An OPP officer uses a radar gun to measure speeds of vehicles.

Darcy Cheek / Postmedia

Speeding and stunt driving continue to be a concern on Highway 6 on the Bruce Peninsula, and the MPP for Bruce-Grey-Owen Sound says stiffer fines may be one solution.

Conservative MPP Bill Walker met with Terry Bell from the Bruce Peninsula Safe Communities Committee, Ontario Provincial Police officers, South Bruce Peninsula Mayor Janice Jackson and Northern Bruce Peninsula councillor Laurie Golden at his constituency office on Tuesday to review traffic statistics from this past summer of the stretch of Highway 6 between Wiarton and Tobermory.

According to statistics provided by the OPP, from the period between May 16 to Sept. 3, 2019 — when more tourists visit the area — officers issued 730 speeding tickets for drivers on Highway 6 on the Bruce Peninsula.

Stunt driving numbers provided look at the entire year in 2019 up to Sept. 3. In all, Grey Bruce OPP say 221 drivers were charged with the offence during that period — 176 of those were on Highway 6 on the 75-kilometre stretch between Wiarton and Tobermory.

“The number of people pulled over is in my mind staggering,” Bruce-Grey-Owen Sound MPP Bill Walker says. “Obviously, the message isn’t getting out enough.”

Further, traffic stats from an OPP SpeedSpy device monitoring Highway 6 south of Barrow Bay Road in Northern Bruce Peninsula between July 29 and Aug. 5, 2019 recorded 29,424 vehicles driving over the posted speed limit of 80 km/h.

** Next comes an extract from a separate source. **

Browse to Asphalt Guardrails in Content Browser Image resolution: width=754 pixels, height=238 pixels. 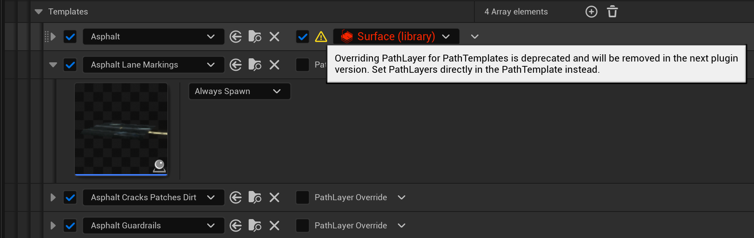click(x=255, y=226)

That is 88 percent of the 33,119 total vehicles captured at the speed survey location.

The numbers recorded by an OPP SpeedSpy device between Aug. 26 and Sep. 3, 2019 on Highway 6 north of Pike Bay Road in Northern Bruce Peninsula were similar. According to stats provided by OPP, 86 percent of the 33,329 vehicles surveyed were driving over the posted speed limit of 80 km/h.

Walker says those in attendance at the meeting discussed what can be done to address the rising speeding and stunt driving statistics — but acknowledges it is not necessarily a local challenge.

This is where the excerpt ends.